L'évolution du système
[modifier | modifier le code]Au début des troubles, pendant la régence du duc d'Albe, le système est doublement parasité par deux éléments nouveaux. D'une part le régent ne parle pas vraiment le français, langue administrative des Pays-Bas depuis le XVe siècle. Ses secrétaires espagnols prennent donc un grand poids tandis que la procédure écrite devient systématique. D'autre part, un tribunal d'exception, le conseil des troubles se surimpose aux juridictions ordinaires avec la possibilité d'évoquer toutes les causes d'hérésie et de sédition. Les conseils d’État et privés, lieux traditionnels de la justice retenue perdent donc l'administration de la justice au profit de ce nouvel organe.
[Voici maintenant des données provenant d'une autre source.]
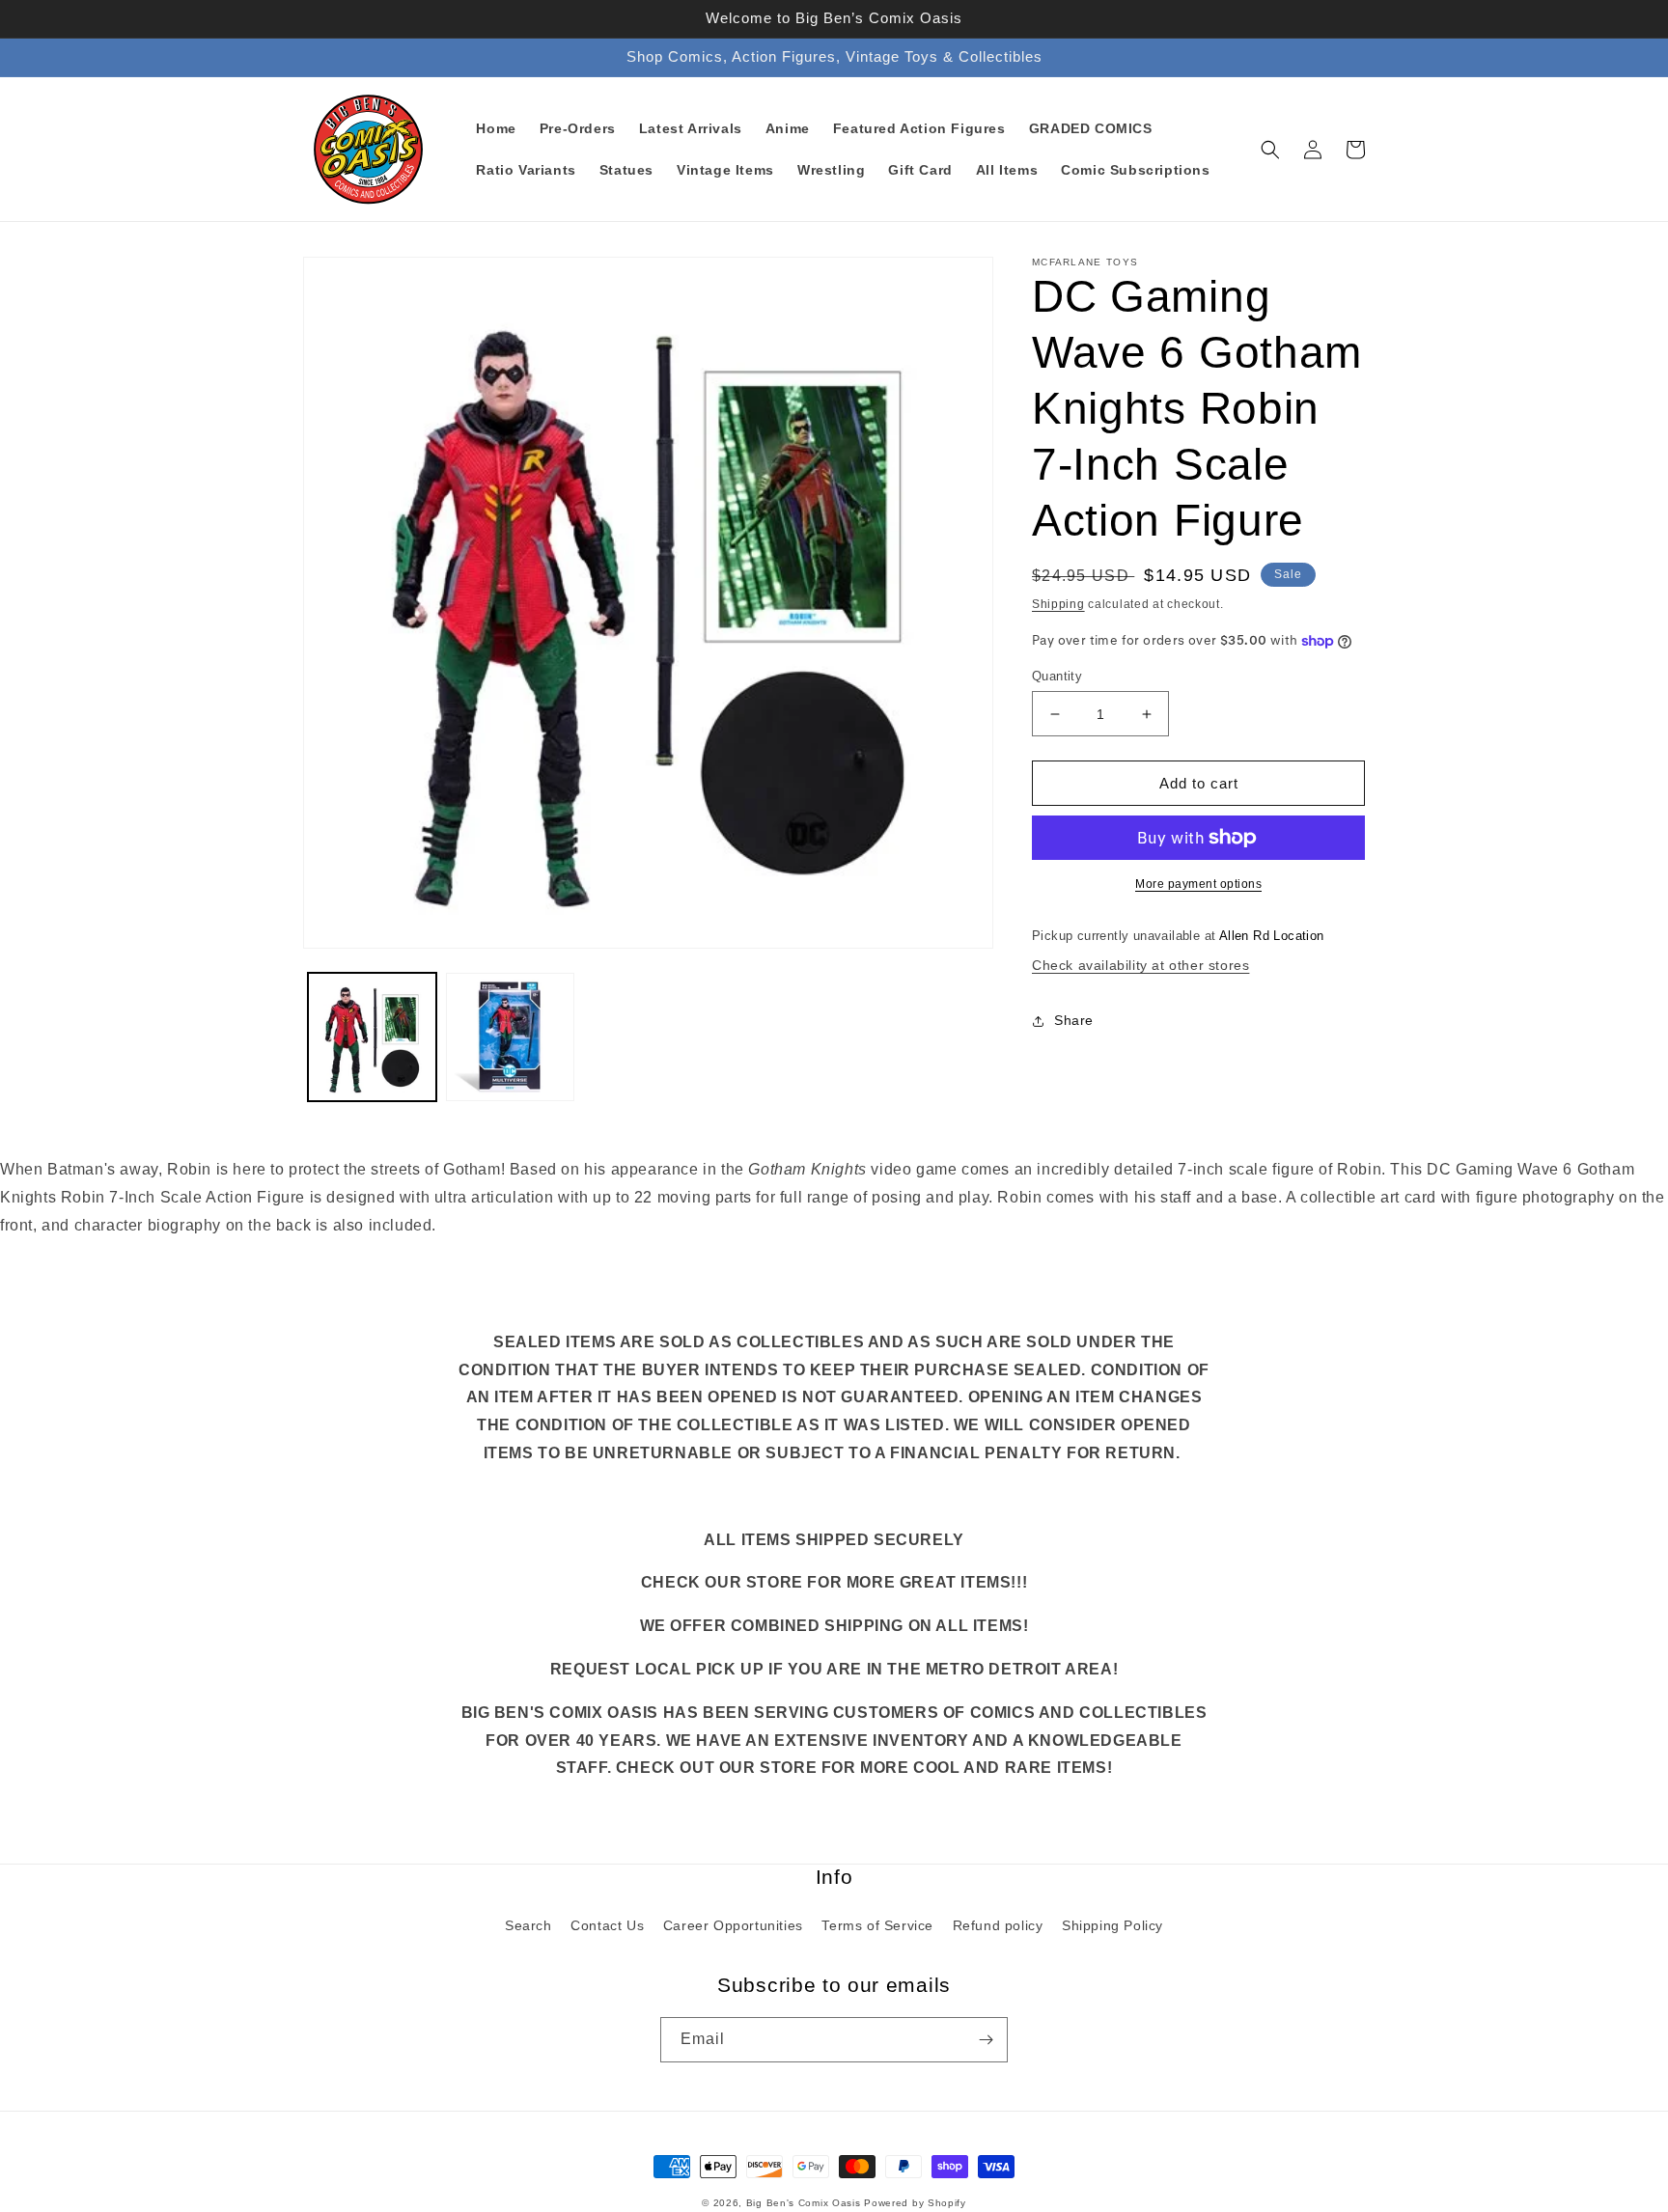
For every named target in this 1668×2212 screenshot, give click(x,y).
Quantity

Pendant le régime espagnol, au XVIIe siècle, le rôle du conseil d’État décroit progressivement au profit des deux autres conseils, mais surtout de commissions particulières, les jointes, déjà expérimentées au XVIe siècle de façon informelle. En outre, un système de vénalité des offices remplace les gages des conseillers rendant ces derniers inamovibles et beaucoup moins manœuvrables.
La situation est telle qu'au début de la période autrichienne, après la guerre de Succession d'Espagne, le conseil privé est devenu le principal organe de gouvernement. Le conseil d’État n'est plus réuni, quoique ses conseillers existent toujours. Le conseil des finances et les jointes continuent à se développer jusqu'au règne de Joseph II, qui décide de fusionner tous ces organes en un conseil unique en 1787. Deux ans plus tard, la révolution brabançonne met fin au système joséphiste.